Night Movements was Caro’s first multi-part sculpture in twenty-six years, the only previous example being The Horse 1961. It comprises four free-standing units, created from boiler cases, bollards, propellers and other pieces of maritime ephemera Caro found in the scrapyards of Chatham and Portsmouth. These bits of metal have been bent, buckled and twisted before being welded together to articulate space and create rhythm and movement. The relative positions of the units are determined by the use of a template supplied by the artist. Although each section of the sculpture has a distinct character, they remain related to one another in terms of colour, technique, scale and formal language. The careful siting of each piece in relation to the others is intended to ensure that the space between the different units becomes part of the sculpture. The spacing invites the viewer to walk among the parts, sensing their relative positions, changing scale and appearance. The viewer’s physical involvement with space is a central concern in Caro’s investigation of the architectonic aspect of sculpture, and is a major theme in the work of such twentieth century sculptors as Henry Moore and Richard Serra.

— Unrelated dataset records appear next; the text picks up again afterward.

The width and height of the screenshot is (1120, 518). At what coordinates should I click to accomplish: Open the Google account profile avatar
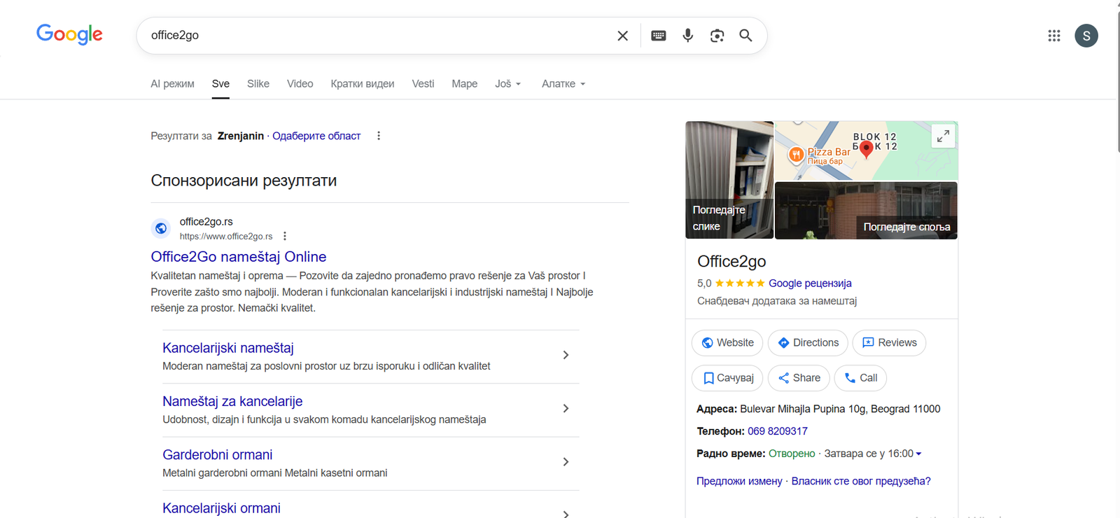tap(1086, 36)
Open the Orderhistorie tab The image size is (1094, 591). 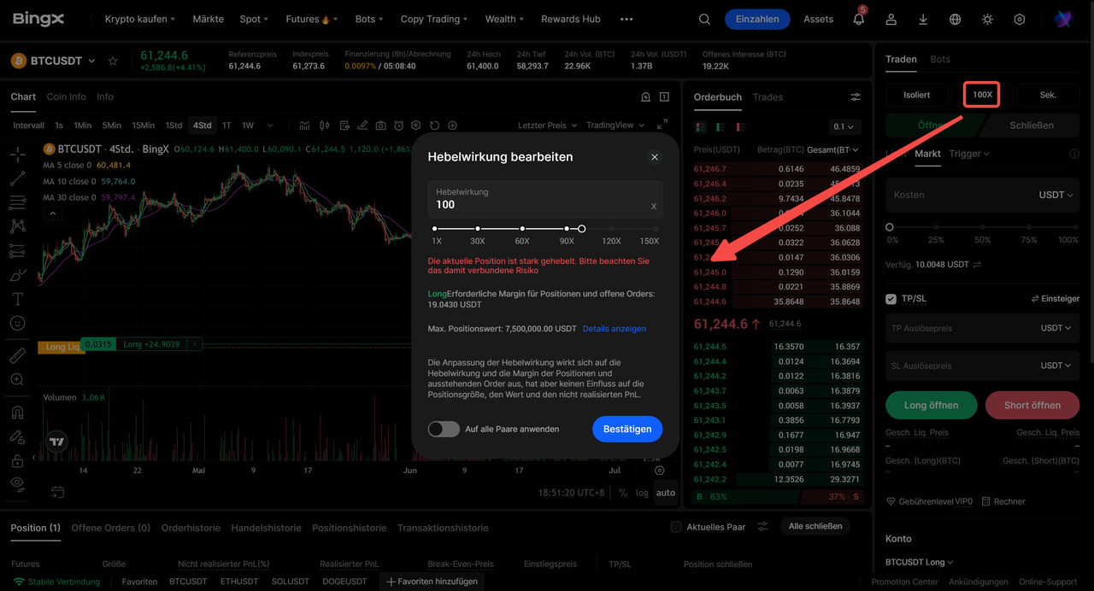[191, 528]
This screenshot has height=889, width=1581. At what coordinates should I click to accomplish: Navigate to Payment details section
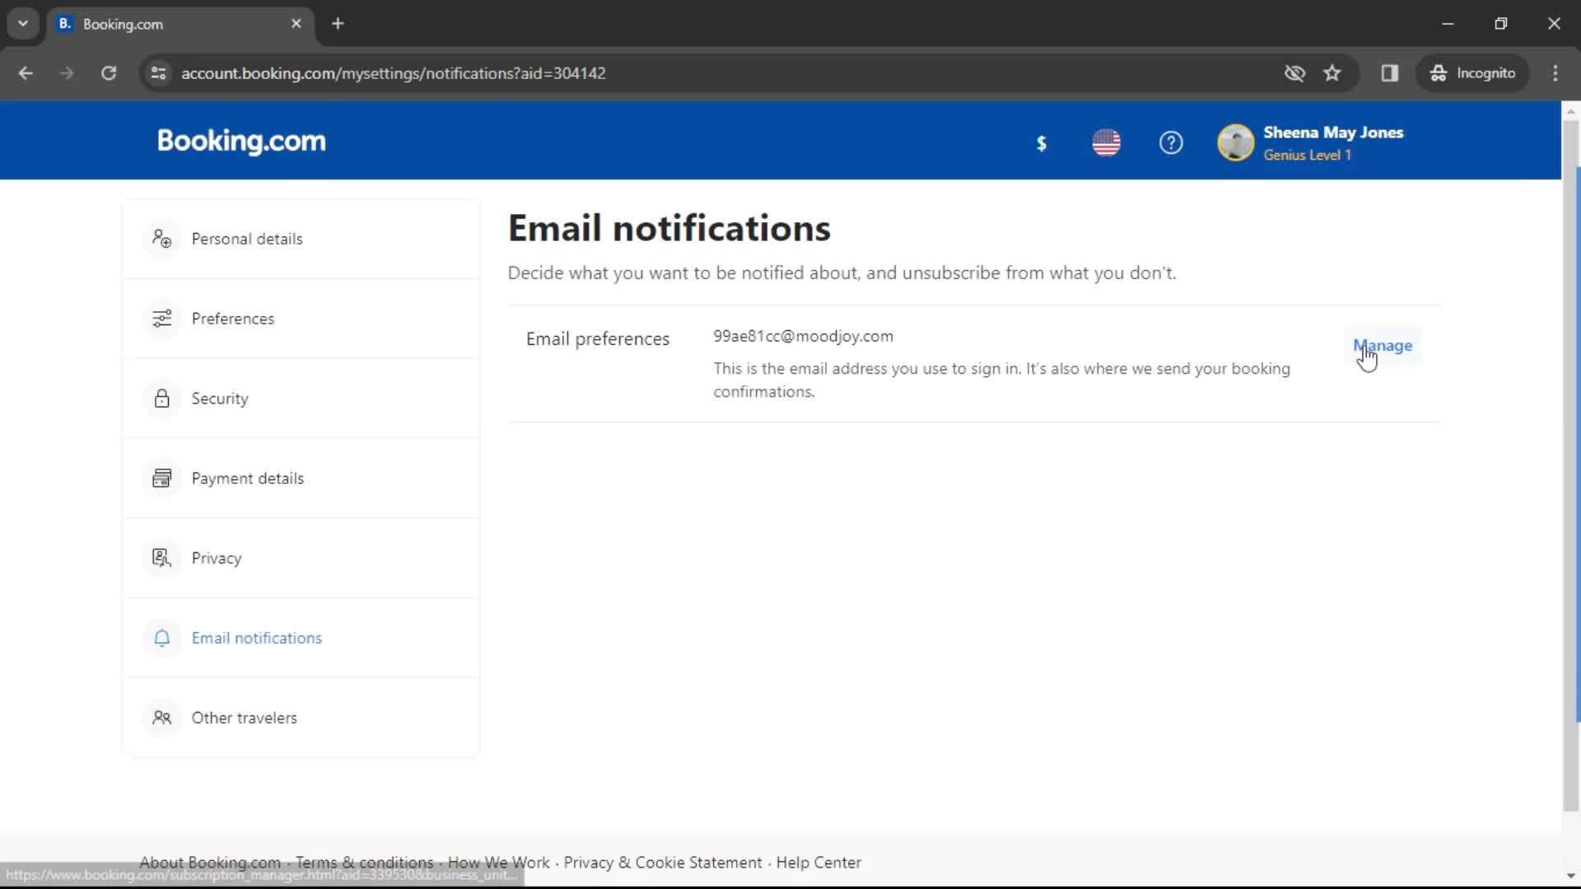click(x=248, y=477)

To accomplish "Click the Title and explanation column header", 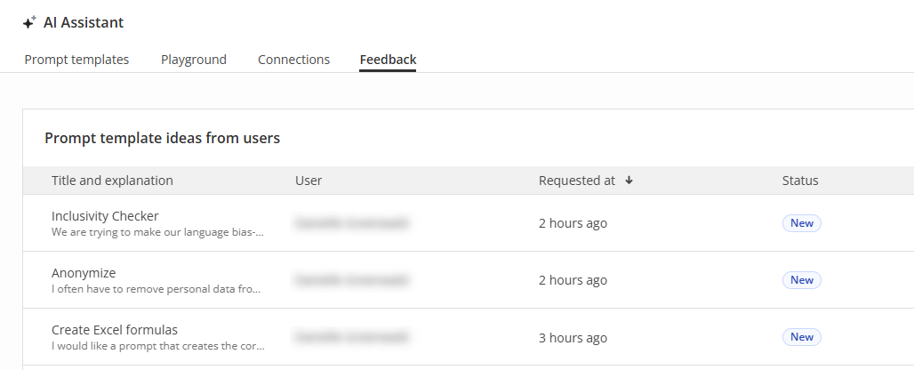I will 112,181.
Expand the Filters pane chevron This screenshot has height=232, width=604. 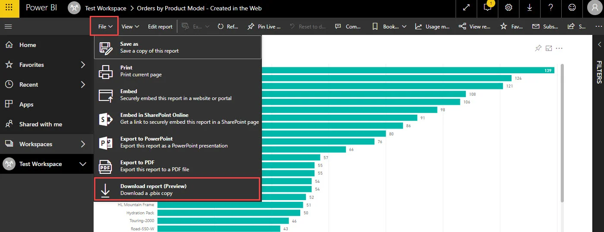(599, 44)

The work reflects Caro’s interest in existing works of art as sources of inspiration. In this case, the pictorial source of the sculpture’s emphatic vertical orientation, its large cupped planar elements, and its dark green stained surfaces have been ascribed by Paul Moorhouse to the tree motif found in the paintings of the French nineteenth century realist painter Gustave Courbet. There is, however, no literal equivalence between Caro’s work and its model. Instead, Caro has taken the essence of the figurative original and transformed this into an abstract sculpture whose forms are fully resolved in their own right.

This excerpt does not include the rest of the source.